Iconic video game God of War has been dusted off, polished up and given a modern makeover, and we’re having a hard time putting down the controller. DT gaming editor Mike Epstein has been hacking away at the game for a while now, and has a lot of praise for the rethink of the franchise, which dates back to 2005.
Now re-skinned and remade, the new version of God of War tracks central figure Kratos to his quiet mountain retreat, where he lives with his adolescent son, Atreus, and wife, or his late wife, who has recently passed away. Kratos looks a little worse for wear, and his new look has some players calling the game “Dad of War,” but be advised: there’s no shortage of combat situations. There also no shortage of great voice acting, amazing locales, and an interesting, involving storyline. Check out Mike’s full review.
Game over, dude
More quick videogaming bits: Servers powering the massively popular online shooter Fortnite went down this morning, locking out players, and Epic Games says they’re working on a fix, but they also said the outage stemmed from a “critical failure” to a key database. Check here for the latest updates.
And one more video game thing: Remember how video game top score compendium Twin Galaxies booted Todd Rogers for allegedly cheating his way to a supposedly impossible-to-equal score on the Atari 2600 version of Dragster? Now, gaming icon – or gaming villain, depending on who you ask – Billy Mitchell has had ALL of his gaming records – including those for Pac Man and Donkey Kong – purged as well.
Twin Galaxies says that it appears Mitchell’s famous “King of Kong” Donkey Kong gameplay tape wasn’t from a licensed console, but was instead from a software emulator of the game. So who’s the top Kong now? Robbie Lakeman, who posted up a score of 1,247,700 at a contest earlier this year.

• REQUIREMENTS:
1 – In the records, swap "screenshot" for "screen capture" in everything from the line containing "jumper [1107, 2092]" down to the line containing "This screenshot has width=924, height=1308.", both included, leaving all else unchanged. Give back only those lines.
2 – Extend the video game news roundup past its final sentence.

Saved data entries
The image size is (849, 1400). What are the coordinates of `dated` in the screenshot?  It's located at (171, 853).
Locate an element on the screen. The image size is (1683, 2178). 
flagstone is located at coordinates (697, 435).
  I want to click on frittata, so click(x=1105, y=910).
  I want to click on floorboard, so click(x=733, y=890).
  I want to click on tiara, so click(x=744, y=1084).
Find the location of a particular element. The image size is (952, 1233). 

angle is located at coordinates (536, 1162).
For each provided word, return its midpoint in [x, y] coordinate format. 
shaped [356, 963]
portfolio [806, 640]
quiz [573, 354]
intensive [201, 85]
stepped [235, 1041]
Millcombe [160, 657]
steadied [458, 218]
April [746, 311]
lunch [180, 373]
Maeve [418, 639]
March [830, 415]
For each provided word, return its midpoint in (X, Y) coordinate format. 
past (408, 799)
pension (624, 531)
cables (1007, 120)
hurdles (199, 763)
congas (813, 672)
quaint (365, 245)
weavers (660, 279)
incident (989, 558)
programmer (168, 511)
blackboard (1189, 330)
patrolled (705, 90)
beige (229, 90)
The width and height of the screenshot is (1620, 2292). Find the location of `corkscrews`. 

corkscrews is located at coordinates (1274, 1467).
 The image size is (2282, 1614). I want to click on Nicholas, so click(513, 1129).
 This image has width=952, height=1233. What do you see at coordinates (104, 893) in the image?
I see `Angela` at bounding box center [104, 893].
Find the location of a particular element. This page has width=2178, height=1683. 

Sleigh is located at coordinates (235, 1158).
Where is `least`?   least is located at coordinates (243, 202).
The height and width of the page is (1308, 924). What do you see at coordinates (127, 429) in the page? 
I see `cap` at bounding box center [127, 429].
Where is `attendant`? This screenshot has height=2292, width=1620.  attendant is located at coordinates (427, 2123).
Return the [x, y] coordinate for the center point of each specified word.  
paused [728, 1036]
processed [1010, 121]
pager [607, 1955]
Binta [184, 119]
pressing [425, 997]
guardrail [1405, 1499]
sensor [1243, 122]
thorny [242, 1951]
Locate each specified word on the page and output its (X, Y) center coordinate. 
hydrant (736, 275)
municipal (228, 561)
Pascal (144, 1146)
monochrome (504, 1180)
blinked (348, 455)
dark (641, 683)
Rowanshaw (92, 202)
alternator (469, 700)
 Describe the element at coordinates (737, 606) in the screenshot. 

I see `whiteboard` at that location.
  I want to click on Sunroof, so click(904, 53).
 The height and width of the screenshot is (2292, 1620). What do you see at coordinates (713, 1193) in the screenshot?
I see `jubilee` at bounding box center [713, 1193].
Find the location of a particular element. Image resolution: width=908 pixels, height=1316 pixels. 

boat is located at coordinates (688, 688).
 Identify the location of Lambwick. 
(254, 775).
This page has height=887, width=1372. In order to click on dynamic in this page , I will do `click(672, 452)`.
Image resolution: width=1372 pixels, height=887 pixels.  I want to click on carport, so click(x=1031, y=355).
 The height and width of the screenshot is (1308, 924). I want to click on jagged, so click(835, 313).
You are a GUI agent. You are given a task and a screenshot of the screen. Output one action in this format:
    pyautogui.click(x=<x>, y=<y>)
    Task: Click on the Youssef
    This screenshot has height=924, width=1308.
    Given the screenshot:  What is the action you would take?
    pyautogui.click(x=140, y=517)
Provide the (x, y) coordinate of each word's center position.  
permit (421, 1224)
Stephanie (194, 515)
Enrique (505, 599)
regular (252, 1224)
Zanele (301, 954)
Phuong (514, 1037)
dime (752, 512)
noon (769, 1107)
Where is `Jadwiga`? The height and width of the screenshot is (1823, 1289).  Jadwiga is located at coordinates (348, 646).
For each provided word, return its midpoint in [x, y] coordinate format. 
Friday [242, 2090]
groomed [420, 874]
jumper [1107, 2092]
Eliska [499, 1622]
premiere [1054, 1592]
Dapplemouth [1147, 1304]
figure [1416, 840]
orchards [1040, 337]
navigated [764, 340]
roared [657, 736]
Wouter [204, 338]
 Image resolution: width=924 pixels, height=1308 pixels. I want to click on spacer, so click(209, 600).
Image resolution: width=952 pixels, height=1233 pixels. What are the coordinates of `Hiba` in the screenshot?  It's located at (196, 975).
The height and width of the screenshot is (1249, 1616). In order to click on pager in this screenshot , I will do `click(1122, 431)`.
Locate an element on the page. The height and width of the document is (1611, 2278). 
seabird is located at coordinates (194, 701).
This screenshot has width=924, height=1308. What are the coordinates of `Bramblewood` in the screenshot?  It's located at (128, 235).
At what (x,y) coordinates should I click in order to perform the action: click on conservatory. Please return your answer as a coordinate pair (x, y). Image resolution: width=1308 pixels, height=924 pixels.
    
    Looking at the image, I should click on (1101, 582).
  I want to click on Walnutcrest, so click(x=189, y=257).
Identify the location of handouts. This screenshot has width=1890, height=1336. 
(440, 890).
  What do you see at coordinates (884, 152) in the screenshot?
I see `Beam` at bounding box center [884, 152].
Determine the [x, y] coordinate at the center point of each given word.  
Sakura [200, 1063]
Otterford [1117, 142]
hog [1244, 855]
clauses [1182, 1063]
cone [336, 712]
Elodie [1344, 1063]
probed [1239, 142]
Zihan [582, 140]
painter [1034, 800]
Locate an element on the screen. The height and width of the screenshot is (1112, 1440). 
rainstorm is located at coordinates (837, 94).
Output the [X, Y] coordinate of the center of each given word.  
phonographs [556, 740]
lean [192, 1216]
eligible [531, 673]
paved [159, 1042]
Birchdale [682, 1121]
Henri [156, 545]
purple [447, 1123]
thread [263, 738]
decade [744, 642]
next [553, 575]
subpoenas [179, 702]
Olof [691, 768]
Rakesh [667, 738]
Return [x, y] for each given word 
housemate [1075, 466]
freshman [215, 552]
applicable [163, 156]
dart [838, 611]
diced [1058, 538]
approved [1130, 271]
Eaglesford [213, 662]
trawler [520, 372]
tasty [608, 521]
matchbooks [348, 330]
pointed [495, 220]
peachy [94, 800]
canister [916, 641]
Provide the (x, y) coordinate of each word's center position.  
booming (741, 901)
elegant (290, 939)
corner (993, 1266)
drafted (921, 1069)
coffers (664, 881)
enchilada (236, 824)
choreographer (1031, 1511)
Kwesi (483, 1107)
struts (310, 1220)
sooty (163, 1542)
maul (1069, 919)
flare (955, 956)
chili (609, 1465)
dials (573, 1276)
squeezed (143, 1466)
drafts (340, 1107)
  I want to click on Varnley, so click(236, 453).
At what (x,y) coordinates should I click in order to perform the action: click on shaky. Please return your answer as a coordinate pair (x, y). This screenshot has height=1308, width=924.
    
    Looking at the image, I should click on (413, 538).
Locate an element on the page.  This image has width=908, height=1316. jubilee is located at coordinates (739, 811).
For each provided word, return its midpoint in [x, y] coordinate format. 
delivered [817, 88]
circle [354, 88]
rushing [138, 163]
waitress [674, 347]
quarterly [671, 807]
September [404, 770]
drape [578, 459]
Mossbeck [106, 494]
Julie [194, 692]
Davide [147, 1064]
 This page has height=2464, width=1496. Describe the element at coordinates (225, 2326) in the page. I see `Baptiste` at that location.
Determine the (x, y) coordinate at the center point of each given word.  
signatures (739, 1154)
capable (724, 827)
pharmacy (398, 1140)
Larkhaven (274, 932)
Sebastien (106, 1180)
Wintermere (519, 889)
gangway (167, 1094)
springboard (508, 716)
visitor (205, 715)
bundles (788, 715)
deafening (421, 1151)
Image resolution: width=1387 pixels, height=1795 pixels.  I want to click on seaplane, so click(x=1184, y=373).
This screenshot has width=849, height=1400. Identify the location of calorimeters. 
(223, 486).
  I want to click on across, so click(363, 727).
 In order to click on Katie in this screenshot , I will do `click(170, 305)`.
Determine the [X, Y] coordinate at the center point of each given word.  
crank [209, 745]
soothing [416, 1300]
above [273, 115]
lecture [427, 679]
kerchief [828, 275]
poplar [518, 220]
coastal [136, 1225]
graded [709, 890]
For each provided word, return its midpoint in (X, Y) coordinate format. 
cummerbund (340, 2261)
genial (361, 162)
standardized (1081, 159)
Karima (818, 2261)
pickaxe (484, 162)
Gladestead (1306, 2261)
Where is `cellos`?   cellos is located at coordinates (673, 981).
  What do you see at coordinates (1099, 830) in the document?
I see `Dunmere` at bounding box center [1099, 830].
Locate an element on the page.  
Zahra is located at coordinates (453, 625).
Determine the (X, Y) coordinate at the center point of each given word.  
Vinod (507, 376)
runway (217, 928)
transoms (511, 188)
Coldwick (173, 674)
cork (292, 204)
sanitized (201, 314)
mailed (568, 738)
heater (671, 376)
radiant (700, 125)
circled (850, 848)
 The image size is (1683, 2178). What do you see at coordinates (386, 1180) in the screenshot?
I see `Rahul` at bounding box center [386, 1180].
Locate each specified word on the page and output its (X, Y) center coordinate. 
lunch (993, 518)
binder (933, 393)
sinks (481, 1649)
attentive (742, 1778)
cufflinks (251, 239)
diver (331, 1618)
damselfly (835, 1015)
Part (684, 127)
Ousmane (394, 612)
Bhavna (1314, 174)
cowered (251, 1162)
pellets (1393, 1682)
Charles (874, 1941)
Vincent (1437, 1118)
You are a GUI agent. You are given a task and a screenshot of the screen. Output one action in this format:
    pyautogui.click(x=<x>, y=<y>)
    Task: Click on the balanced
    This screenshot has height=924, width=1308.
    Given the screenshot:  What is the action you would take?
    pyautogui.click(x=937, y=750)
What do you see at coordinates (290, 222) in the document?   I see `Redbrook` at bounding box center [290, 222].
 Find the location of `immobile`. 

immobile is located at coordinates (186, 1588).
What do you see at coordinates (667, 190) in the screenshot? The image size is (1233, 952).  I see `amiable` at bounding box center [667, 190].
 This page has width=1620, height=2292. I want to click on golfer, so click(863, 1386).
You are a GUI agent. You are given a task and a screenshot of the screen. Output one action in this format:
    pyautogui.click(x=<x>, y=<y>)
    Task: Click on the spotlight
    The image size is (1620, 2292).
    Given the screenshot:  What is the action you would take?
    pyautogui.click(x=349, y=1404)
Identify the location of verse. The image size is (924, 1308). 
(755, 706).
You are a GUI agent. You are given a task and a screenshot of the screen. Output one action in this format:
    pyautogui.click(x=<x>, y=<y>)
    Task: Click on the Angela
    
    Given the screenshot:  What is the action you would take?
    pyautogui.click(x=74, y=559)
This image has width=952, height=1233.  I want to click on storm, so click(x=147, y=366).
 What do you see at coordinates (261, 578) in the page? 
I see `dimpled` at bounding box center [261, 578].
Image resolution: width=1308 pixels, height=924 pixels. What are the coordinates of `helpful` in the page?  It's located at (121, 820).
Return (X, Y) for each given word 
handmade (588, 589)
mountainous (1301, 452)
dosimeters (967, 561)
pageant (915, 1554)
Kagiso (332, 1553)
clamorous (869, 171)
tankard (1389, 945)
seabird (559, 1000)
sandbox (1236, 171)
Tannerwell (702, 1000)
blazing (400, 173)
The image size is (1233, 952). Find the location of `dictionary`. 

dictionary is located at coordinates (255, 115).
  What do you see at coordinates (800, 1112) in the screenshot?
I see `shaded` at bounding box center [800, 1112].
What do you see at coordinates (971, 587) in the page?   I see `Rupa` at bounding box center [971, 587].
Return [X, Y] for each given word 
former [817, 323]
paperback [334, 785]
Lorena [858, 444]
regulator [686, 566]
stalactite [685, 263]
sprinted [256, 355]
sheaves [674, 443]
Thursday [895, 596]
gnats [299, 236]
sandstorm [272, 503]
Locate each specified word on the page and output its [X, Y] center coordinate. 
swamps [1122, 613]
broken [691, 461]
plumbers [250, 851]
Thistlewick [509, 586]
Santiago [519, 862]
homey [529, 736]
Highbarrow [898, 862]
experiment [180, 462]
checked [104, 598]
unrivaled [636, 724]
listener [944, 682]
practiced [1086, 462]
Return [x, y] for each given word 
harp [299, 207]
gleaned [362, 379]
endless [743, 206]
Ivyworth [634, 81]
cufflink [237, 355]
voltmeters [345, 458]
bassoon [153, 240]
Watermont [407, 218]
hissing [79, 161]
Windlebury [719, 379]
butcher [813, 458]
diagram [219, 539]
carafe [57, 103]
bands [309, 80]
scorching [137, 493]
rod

• RESULTS OF THE EXERCISE:
1 –
jumper [1107, 2092]
Eliska [499, 1622]
premiere [1054, 1592]
Dapplemouth [1147, 1304]
figure [1416, 840]
orchards [1040, 337]
navigated [764, 340]
roared [657, 736]
Wouter [204, 338]
 Image resolution: width=924 pixels, height=1308 pixels. I want to click on spacer, so click(209, 600).
Image resolution: width=952 pixels, height=1233 pixels. What are the coordinates of `Hiba` in the screen capture?  It's located at (196, 975).
The height and width of the screen capture is (1249, 1616). In order to click on pager in this screen capture , I will do `click(1122, 431)`.
Locate an element on the page. The height and width of the document is (1611, 2278). 
seabird is located at coordinates (194, 701).
This screen capture has width=924, height=1308. What are the coordinates of `Bramblewood` in the screen capture?  It's located at (128, 235).

2 –
Broken, bright, frozen and bricked
If you’re an iPhone or iPad user you’ve probably updated your device to iOS 11.3 by now, and if you’ve had your screen replaced in the past, you may have a problem. Reports are coming in that screens that were not repaired by Apple – that is, they were repaired by a “third party” – have stopped working after users installed the latest update.
It’s not the first time i-devices with repairs by someone other than Apple have had problems following an update, and an iPhone repair shop owner in Ohio says the bricked screens are due to a small, apparently non-compatible controller chip that powers the display.
There are also reports that the ambient light sensor, which adjusts the screen’s brightness, is also not working on some devices, regardless of where it was repaired. It’s just the latest chapter in Apple’s battle against aftermarket repair parts and shops, and it’s even spurred a legal fight in California and beyond. Will there be a quick fix? Hard to tell, but we’ll update you when we know more.
We’ve got more news on our Facebook page and YouTube channel, and be sure to tune in to this week’s DT podcasts: Trends with Benefits (general tech shenanigans) on Thursdays, and Between the Streams (movie and TV topics) every Friday.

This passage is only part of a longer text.